[Ausgangstext]
Es besteht somit keine Rückzahlungspflicht durch den Mitarbeiter
- bei der betriebsbedingten Kündigung seitens des Arbeitgebers (vgl. BAG, Urteil vom 18.03.2024, Az. 9 AZR 545/12, Abruf-Nr. 150388) oder
- bei der Eigenkündigung des Mitarbeiters, die auf Gründe zurückzuführen sind, die der Arbeitgeber mitzuverantworten hat, z. B. Kündigung des Mitarbeiters, weil er nicht angemessen entsprechend seiner Ausbildung beschäftigt wird (BAG, Urteil vom 13.12.2011, Az. 3 AZR 791/09, Abruf-Nr. 133064) oder
- bei der Eigenkündigung des Mitarbeiters aufgrund unverschuldeter, dauerhafter Leistungseinschränkungen (BAG, Urteil vom 01.03.2022, Az. 9 AZR 260/21, Abruf-Nr. 229055).
Wichtig | Eine Rückzahlungsklausel geht daher zu weit, wenn sie pauschal an sämtliche Eigenkündigungen des Mitarbeiters anknüpft, die nicht auf vom Arbeitgeber zu verantwortenden Gründen beruhen. Denn nach Auslegung einer solchen Klausel wären auch Kündigungen erfasst, die der Mitarbeiter ausspricht, weil er unverschuldet und ohne Beitrag des Arbeitgebers nicht mehr in der Lage ist, die Qualifikation im Rahmen seiner Arbeitsleistung einzusetzen.

[Daten]

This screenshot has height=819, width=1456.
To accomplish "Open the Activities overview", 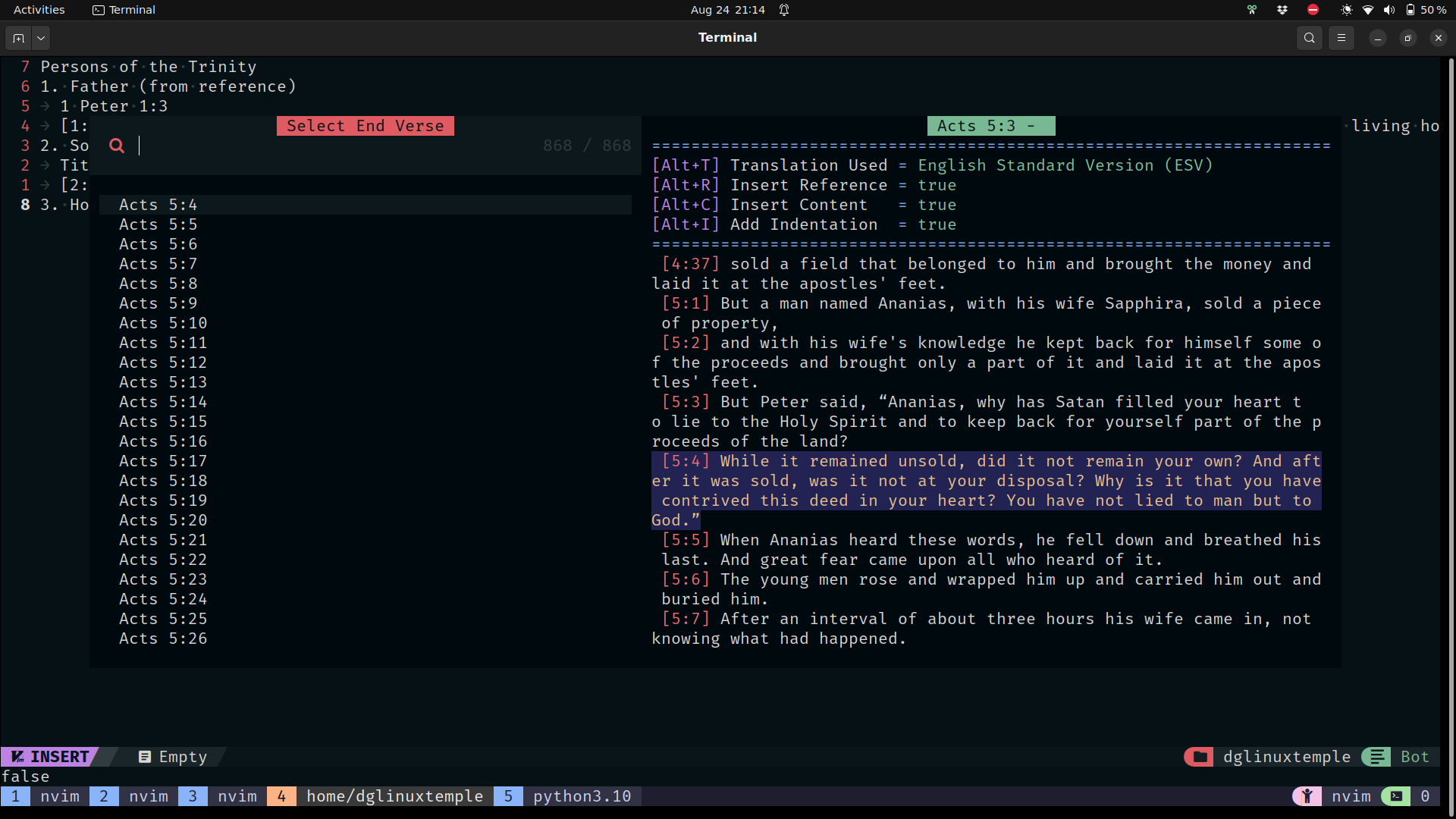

--

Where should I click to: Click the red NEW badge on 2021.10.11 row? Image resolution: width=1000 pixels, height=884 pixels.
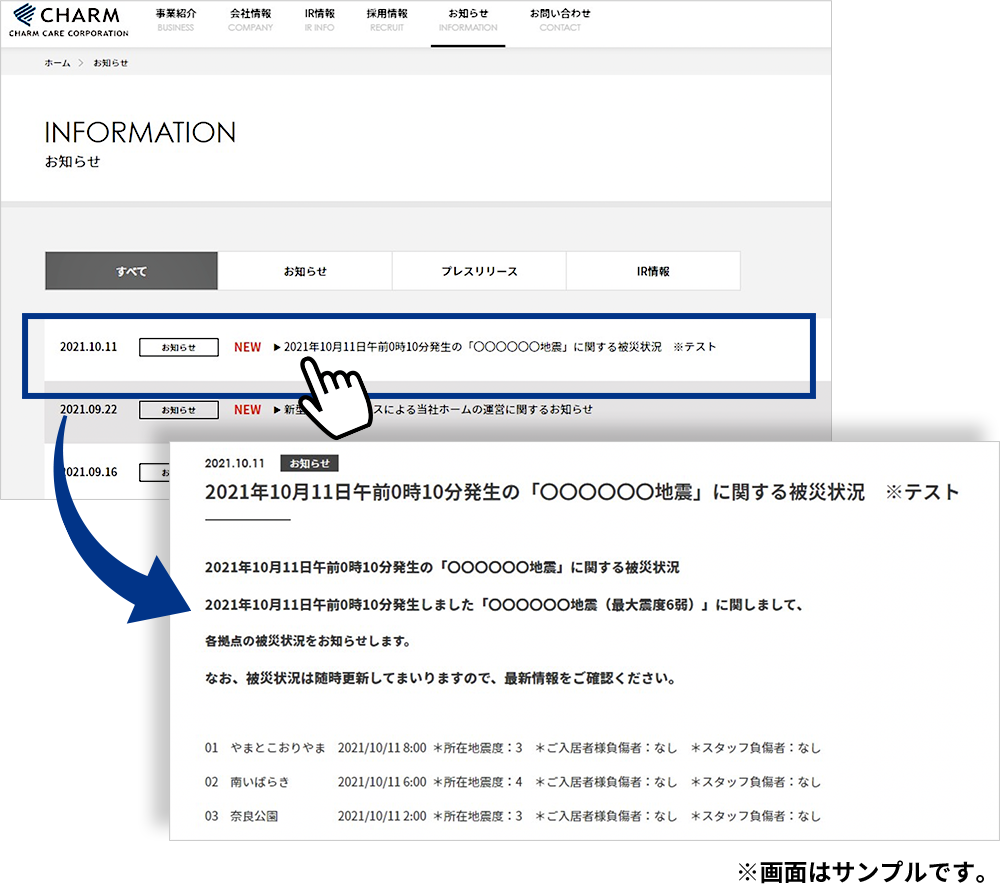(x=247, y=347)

--

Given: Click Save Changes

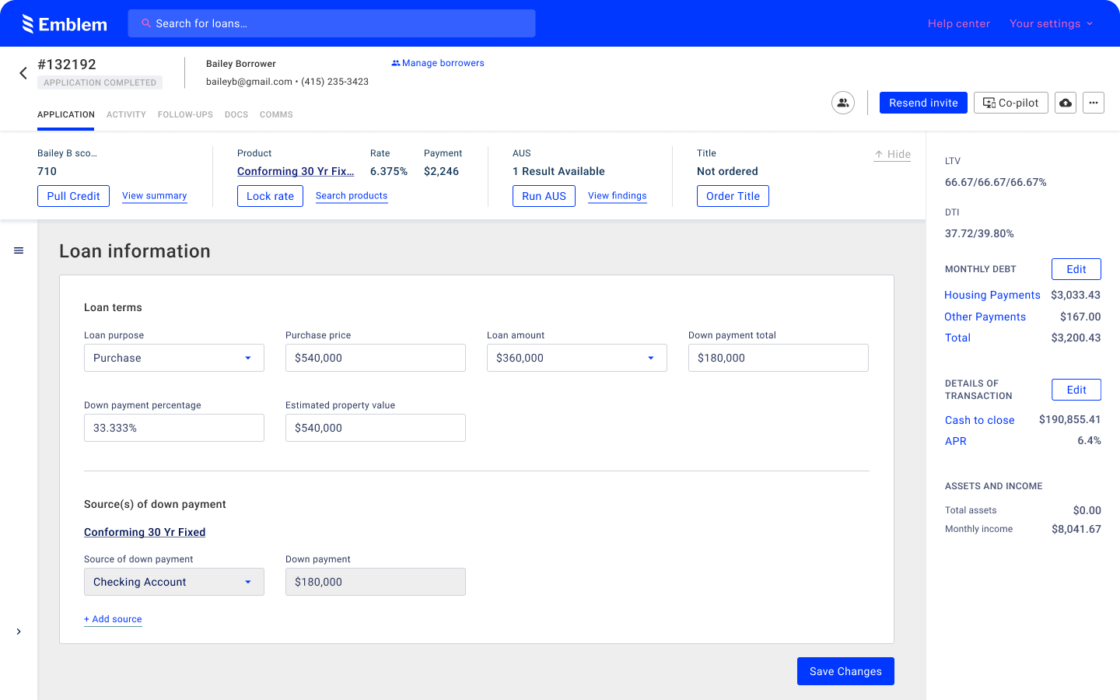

[Aufgaben]
**a.** Übertragen Sie aus dem Text zur Rückzahlungspflicht wortgetreu den Abschnitt, der bei „Wichtig | Eine“ beginnt und bei „seiner Arbeitsleistung einzusetzen.“ endet.
**b.** Nehmen Sie den Text zur Rückzahlungspflicht nach seinem letzten Satz wieder auf und führen Sie ihn weiter.

[Antworten je Aufgabe]
**a.**
Wichtig | Eine Rückzahlungsklausel geht daher zu weit, wenn sie pauschal an sämtliche Eigenkündigungen des Mitarbeiters anknüpft, die nicht auf vom Arbeitgeber zu verantwortenden Gründen beruhen. Denn nach Auslegung einer solchen Klausel wären auch Kündigungen erfasst, die der Mitarbeiter ausspricht, weil er unverschuldet und ohne Beitrag des Arbeitgebers nicht mehr in der Lage ist, die Qualifikation im Rahmen seiner Arbeitsleistung einzusetzen.

**b.**
Die Verpflichtung zur Rückzahlung kann auch für den Fall vereinbart werden, dass das Arbeitsverhältnis vor Abschluss der Fort- und Weiterbildung aufgrund von Umständen endet, die in der Verantwortung des Mitarbeiters liegen (z. B. willkürliches Nichtantreten zur Prüfung; BAG, Urteil vom 25.04.2023, Az. 9 AZR 187/22, Abruf-Nr. 236865). In solchen Fällen hat der Mitarbeiter nur die tatsächlich bis zum Ausscheiden entstandenen Kosten zurückzuzahlen, vorausgesetzt, dass er bei Abschluss der Fort- und Weiterbildung einen geldwerten Vorteil erlangt hätte. Dies gilt nicht nur für Fort- und Weiterbildungen, die in einem zusammenhängenden Zeitraum stattfinden, sondern auch für solche, die in mehreren zeitlich getrennten Abschnitten erfolgen (vgl. BAG, Urteil vom 25.04.2023, Az. 9 AZR 187/22, Abruf-Nr. 236865).
Rückzahlungsklausel muss transparent sein
Eine Rückzahlungsklausel muss klar und verständlich formuliert sein, um dem Transparenzgebot gerecht zu werden. Dies bedeutet, dass die Klausel deutlich macht, welche finanziellen Verpflichtungen auf den Mitarbeiter zukommen können. Dazu sollten die potenziell zu erstattenden Kosten in angemessener Weise angegeben werden, sowohl in Bezug auf den Grund als auch auf die Höhe (BAG, Urteil vom 21.08.2012, Az. 3 AZR 698/10, Abruf-Nr. 131280).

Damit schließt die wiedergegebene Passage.